Regulatory role of MlrA in transcription activation of csgD, the master regulator of biofilm formation in Escherichia coli

Abstract

The transcription factor CsgD plays a key role in the control of biofilm formation in Escherichia coli by controlling the production of curli fimbriae and other biofilm components. In concert with its regulatory role, the promoter for the csgD operon is under the control of more than 10 regulatory factors, each monitoring a different condition or factor in stressful environments. Previously, we classified three factors (OmpR, RstA and IHF) as activators and two factors (CpxR and H-NS) as repressors, and found novel modes of their interplay. Here we describe an as yet uncharacterized regulator, MlrA, that has been suggested to participate in control of curli formation. Based on both in vivo and in vitro analyses, we identified MlrA as a positive factor of the csgD promoter by directly binding to its upstream region (−113 to −146) with a palindromic sequence of AAAATTGTACA(12N)TGTACAATTTT between the binding sites of two activators, IHF and OmpR. The possible interplay between three activators was analysed in detail.

Introduction

Under stressful conditions in nature, planktonic single-cell Escherichia coli transforms into multicellular biofilm through adhesion to solid surfaces and cell–cell interactions using extracellular matrix compounds such as cellulose and curli fimbriae (Prigent-Combaret et al., 2000; Chapman et al., 2002; Beloin et al., 2008; Gualdi et al., 2008; Wood, 2009). The synthesis of csgBA-encoded curli is induced at low temperatures and under low osmolarity during stationary phase growth (Barnhart & Chapman, 2006). Expression of csgBA is under the control of a positive regulator, CsgD, which is also involved in the regulation of cellulose production and peptidase synthesis (Prigent-Combaret et al., 2001; Brombacher et al., 2003, 2006; Chirwa & Herrington, 2003; Gerstel & Romling, 2003). In concert with the regulatory role of CsgD as the master regulator of biofilm formation under stressful conditions, the major sigma RpoD and stationary phase-specific RpoS participate in transcription initiation from two promoters of the csgD operon (Robbe-Saule et al., 2006; Gualdi et al., 2007; Ogasawara et al., 2007a, 2010). Furthermore, a number of transcription factors are involved in the regulation of the csgD promoter, including CpxR (Jubelin et al., 2005), Crl (Bougdour et al., 2004), H-NS (Gerstel et al., 2003), IHF (Gerstel et al., 2003, 2006), OmpR (Vidal et al., 1998; Gerstel et al., 2003, 2006), RstA (Ogasawara et al., 2007a), MlrA (Brown et al., 2001), RcsB (Ferrieres & Clarke, 2003; Vianney et al., 2005) and CRP (Zheng et al., 2004). On the basis of these observations, the csgD promoter is now recognized as one of the most complex promoters in E. coli (Ishihama, 2010).
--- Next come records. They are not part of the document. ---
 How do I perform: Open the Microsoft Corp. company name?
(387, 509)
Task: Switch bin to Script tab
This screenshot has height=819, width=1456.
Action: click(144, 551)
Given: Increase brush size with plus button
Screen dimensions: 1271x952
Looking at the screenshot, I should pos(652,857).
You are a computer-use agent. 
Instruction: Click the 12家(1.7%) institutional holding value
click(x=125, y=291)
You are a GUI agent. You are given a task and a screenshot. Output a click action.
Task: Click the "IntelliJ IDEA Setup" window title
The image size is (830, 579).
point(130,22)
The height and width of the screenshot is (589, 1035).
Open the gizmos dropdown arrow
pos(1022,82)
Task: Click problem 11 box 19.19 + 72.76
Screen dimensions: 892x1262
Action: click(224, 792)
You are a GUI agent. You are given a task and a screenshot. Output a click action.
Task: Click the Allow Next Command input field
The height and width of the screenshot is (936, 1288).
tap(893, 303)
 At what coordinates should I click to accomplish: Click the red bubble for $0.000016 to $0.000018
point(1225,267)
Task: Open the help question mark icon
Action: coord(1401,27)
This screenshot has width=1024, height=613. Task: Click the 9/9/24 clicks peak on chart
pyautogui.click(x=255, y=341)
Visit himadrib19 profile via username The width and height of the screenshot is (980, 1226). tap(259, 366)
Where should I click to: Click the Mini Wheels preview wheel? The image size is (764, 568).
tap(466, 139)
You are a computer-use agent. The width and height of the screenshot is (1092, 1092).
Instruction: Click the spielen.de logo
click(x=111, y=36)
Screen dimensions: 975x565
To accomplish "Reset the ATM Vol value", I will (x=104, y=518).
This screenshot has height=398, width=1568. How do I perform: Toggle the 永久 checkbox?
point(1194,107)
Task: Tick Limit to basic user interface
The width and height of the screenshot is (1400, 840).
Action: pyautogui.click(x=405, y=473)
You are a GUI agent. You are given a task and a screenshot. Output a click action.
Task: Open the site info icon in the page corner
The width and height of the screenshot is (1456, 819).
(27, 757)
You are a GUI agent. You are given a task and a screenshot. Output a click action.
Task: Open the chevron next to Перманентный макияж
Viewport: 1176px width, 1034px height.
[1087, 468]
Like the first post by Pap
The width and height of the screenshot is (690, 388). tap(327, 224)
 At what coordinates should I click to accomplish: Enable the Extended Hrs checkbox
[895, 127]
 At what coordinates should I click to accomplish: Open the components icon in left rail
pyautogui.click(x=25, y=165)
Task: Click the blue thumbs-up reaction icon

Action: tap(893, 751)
As an initial step toward understanding the regulatory mechanisms of the csgD promoter by a number of transcription factors, we have classified some of these transcription factors into positive and negative regulators (Ogasawara et al., 2010). In addition, we and others have analysed the pair-wise interplay between RpoS and Crl (Robbe-Saule et al., 2006), IHF and H-NS (Gerstel et al., 2003; Ogasawara et al., 2010), OmpR and IHF (Gerstel et al., 2003, 2006; Ogasawara et al., 2010), CpxR and OmpR (Jubelin et al., 2005), CpxR and H-NS (Ogasawara et al., 2010), and RstA and IHF (Ogasawara et al., 2010). As an extension, here we focused on the regulatory role of an as yet uncharacterized transcription factor, MlrA (MerR-like regulator; renamed from YehV), which was identified as a novel positive regulator for the synthesis of curli fimbriae and extracellular matrix in E. coli and Salmonella typhimurium (Brown et al., 2001), although the mode of its action remains largely unidentified. For transcription initiation of the mlrA gene, not only is RpoD involved but so too is RpoS, and thus expression of the mlrA gene is induced in the stationary phase (Brown et al., 2001). MlrA contains a conserved N-terminal DNA-binding domain present in members of the MerR family, implying that MlrA is a DNA-binding regulatory protein. However, its C-terminal domain exhibits no similarity to any of the hitherto characterized MerR family members.

In the present study, we found that MlrA is indeed a DNA-binding transcription factor, and is involved in activation of the csgD promoter by binding between the promoter-distal IHF-binding site in hot-spot I and the OmpR-binding site in hot-spot II for interaction with transcription factors. Interplay between three activators, MlrA, OmpR and IHF, was also analysed with respect to control of this complex promoter.

Materials and methods

Bacterial strains

Escherichia coli K-12 wild-type K-12 BW25113 and mutant strains lacking the genes for transcription factors were the products of the Keio Collection, and were obtained from the E. coli stock centre of the National Institute of Genetics (see Supporting Information, Table S1). Escherichia coli BWcsgD and BWmlrA were Km^S derivatives of JW1023 and JW2115, respectively, that were constructed using pCP20. Escherichia coli BL21(DE3) F-ompT hsd (rB− mB−) dcm gal λ(DE3) was used for expression and purification of the transcription factors used in this study. Escherichia coli MC4100 was used for construction of the csgD–lacZ, csgB-lacZ and mlrA-lacZ reporter vectors.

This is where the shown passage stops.